# 20 vs. 12 ga



## tkortright (Mar 9, 2010)

*wihch do you shoot for turkey*​
20 Ga shotgun 526.32%12 Ga shotgun 1368.42%Other15.26%


----------



## tkortright (Mar 9, 2010)

would you use a 12 ga or a 20 ga for turkey hunting


----------



## catcapper (Feb 11, 2010)

I've used both on the big birds but prefer the 12ga. for its longer lethal range and larger number of shot capacity.Turkey season is gonna start soon here in Colo.---I better dust off the old side by side.


----------



## yotecatslayer34 (Jan 30, 2010)

*Im sure a 12ga is better like cat said, but the 20 ga hasnt steered me wrong yet. Gets the job Done!*


----------



## LilBill (Mar 12, 2010)

12 gauge 3" to me is the best.


----------



## greenie (Mar 14, 2010)

12 gauge all the way.


----------



## tjc1230 (Mar 3, 2010)

I have hunted with a 20 For over 10 yrs and killed many turkey. i just bought a 12 because i got tired of passing on the 40 yd hang ups. Season opens May 1st here and ill let you know if it was worth all the $$$$$


----------



## autumnrider (Feb 2, 2010)

Never tried the 20, but thats because i dont own 1. I have thought about getting one because i run and gun for turkeys and the 20 is lighter. But for now i will stay with the 12 for turks and always for the dawgs.


----------



## Cur Dog (Feb 15, 2010)

I have owned several 12's and 20's.

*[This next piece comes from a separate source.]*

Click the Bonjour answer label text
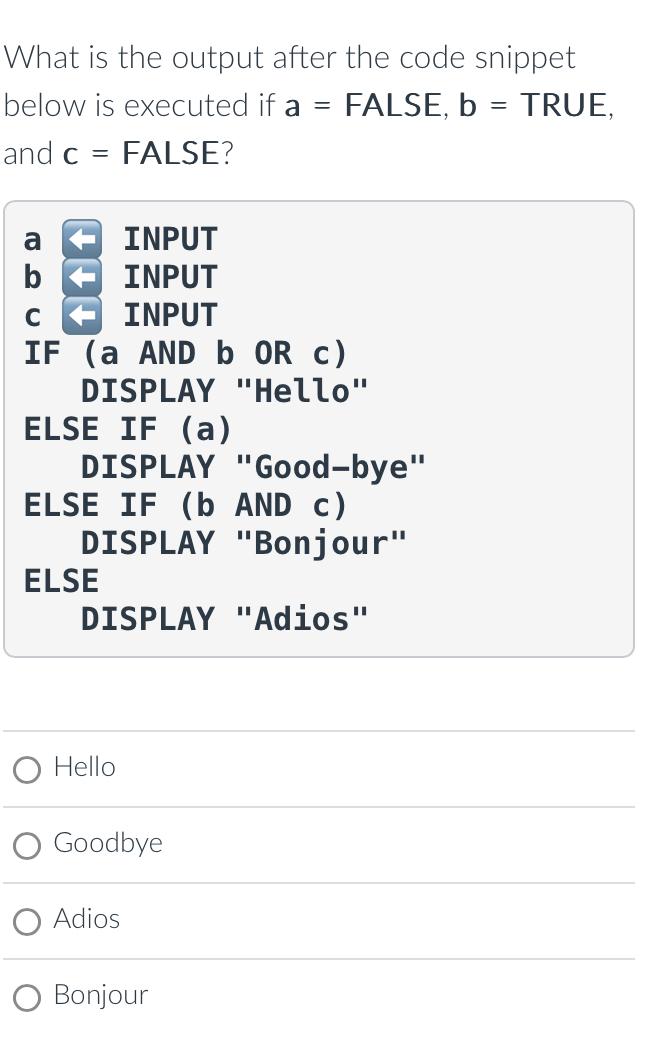point(100,997)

I prefere the 12, but if iwas going to get another 20 it would have to be a 3 in..


----------



## LilBill (Mar 12, 2010)

in my experience every gauge has its own place in the woods.i am an advid duck hunter ,quail hunter,pheasant hunter and turkey hunter.occasionally i go to the big south fork for ruffies.for the quail and shots in close i carry the 28.if i am in nebraska and hunting where there are pheasants quail and the occasional hun,i carry the 20.grouse i shoot the 20.for ducks and turkeys i shoot a 12.for snow geese and canadas i shoot a 10or a 12.i also might add i practice as much as i can on the 5 stand or skeet range with the 28.unless i am low on shells i shoot the 20.a 20 is much lighter than the 12 and it is easier to carry during the all day hunts over dogs.if i had to pick one gauge ,i would pick a 20. for me it is pretty good all around.


----------



## Lynxhunter (Mar 3, 2010)

We don`t have turkeys in Norway. But for a bird that size, a 12 ga. I use a Remington 870 Super Magnum (3 1/2") for various hunting, dows, ducks, lynx, fox, upland birds, deer. I bought it with the standard 26" barrel , but will soon order me a 30" barrel. With a few different chokes and various cartridges it would cover it all. 
26" barrel and magnum BB`s for the lynx, same barrel, different choke and slugs for deer, 30" barrel and light no 5 loadings for dows over decoys in the fields. 
And so on, change cartridge, barrel and choke, and you have a different gun. Works fine for me, never hunted with the 20 ga, though. But again, that`s the nice thing about having different calibers, the 12 works fine for me, LilBill is satisfied with his 20 !


----------